### Task to complete
Duplicate, character for character, the lines of the records from the one containing "Task: Click the chevron beside 22 Karat" through the one containing "point(271,367)", both ends included.
[start]
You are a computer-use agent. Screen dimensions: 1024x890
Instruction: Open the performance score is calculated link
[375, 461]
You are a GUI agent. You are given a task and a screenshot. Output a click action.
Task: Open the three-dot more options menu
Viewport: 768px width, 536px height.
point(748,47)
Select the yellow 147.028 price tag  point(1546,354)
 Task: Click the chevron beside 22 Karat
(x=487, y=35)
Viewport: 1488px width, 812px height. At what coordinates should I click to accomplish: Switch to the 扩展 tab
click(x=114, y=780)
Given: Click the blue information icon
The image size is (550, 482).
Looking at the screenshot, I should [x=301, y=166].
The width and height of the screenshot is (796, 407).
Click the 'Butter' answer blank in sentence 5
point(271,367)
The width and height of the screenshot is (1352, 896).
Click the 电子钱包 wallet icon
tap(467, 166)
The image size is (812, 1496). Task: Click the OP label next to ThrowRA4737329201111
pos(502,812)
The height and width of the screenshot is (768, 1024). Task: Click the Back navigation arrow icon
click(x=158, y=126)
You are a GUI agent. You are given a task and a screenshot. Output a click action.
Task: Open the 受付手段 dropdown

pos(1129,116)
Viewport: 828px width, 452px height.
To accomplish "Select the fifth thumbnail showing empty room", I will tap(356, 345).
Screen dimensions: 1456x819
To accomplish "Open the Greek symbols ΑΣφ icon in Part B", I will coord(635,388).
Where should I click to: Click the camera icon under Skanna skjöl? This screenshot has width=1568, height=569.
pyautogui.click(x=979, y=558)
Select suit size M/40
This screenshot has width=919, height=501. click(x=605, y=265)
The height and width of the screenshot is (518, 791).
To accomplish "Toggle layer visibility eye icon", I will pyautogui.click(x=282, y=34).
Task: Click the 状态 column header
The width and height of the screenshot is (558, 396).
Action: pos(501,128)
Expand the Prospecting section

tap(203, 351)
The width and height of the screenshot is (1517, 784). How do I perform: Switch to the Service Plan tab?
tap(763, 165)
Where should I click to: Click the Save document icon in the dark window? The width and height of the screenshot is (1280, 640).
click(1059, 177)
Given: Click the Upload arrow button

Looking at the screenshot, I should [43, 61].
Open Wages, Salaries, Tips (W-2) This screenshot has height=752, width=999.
[end]
### Task solution
 Task: Click the chevron beside 22 Karat
(x=487, y=35)
Viewport: 1488px width, 812px height. At what coordinates should I click to accomplish: Switch to the 扩展 tab
click(x=114, y=780)
Given: Click the blue information icon
The image size is (550, 482).
Looking at the screenshot, I should [x=301, y=166].
The width and height of the screenshot is (796, 407).
Click the 'Butter' answer blank in sentence 5
point(271,367)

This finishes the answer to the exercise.